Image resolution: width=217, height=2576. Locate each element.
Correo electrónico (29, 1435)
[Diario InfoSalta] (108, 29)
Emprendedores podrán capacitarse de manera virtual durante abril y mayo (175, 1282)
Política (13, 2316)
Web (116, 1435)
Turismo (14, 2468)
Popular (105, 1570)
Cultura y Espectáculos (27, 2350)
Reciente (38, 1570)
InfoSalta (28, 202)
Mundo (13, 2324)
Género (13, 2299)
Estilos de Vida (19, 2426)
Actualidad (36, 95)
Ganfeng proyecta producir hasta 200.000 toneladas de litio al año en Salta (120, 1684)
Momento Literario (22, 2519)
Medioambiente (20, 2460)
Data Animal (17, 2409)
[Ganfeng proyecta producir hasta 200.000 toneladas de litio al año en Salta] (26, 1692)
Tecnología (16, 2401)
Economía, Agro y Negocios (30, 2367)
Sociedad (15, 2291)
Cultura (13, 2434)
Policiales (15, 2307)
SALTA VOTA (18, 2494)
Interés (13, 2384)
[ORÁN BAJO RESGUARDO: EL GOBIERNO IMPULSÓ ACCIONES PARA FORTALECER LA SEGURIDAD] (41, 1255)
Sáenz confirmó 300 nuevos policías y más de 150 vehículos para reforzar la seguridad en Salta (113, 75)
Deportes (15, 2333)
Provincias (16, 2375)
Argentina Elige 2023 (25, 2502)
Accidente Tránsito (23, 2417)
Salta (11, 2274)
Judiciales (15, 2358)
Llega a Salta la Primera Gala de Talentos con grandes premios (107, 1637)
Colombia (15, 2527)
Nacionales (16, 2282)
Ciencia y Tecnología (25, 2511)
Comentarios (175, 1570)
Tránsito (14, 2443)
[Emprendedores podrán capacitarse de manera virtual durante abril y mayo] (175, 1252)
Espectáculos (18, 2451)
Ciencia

———

* WORK REQUEST:
The expected answer is the lines from the one containing "[Ganfeng proyecta producir" through the end of the material, reproduced exactly with both ends kept.

* SOLUTION:
[Ganfeng proyecta producir hasta 200.000 toneladas de litio al año en Salta] (26, 1692)
Tecnología (16, 2401)
Economía, Agro y Negocios (30, 2367)
Sociedad (15, 2291)
Cultura (13, 2434)
Policiales (15, 2307)
SALTA VOTA (18, 2494)
Interés (13, 2384)
[ORÁN BAJO RESGUARDO: EL GOBIERNO IMPULSÓ ACCIONES PARA FORTALECER LA SEGURIDAD] (41, 1255)
Sáenz confirmó 300 nuevos policías y más de 150 vehículos para reforzar la seguridad en Salta (113, 75)
Deportes (15, 2333)
Provincias (16, 2375)
Argentina Elige 2023 (25, 2502)
Accidente Tránsito (23, 2417)
Salta (11, 2274)
Judiciales (15, 2358)
Llega a Salta la Primera Gala de Talentos con grandes premios (107, 1637)
Colombia (15, 2527)
Nacionales (16, 2282)
Ciencia y Tecnología (25, 2511)
Comentarios (175, 1570)
Tránsito (14, 2443)
[Emprendedores podrán capacitarse de manera virtual durante abril y mayo] (175, 1252)
Espectáculos (18, 2451)
Ciencia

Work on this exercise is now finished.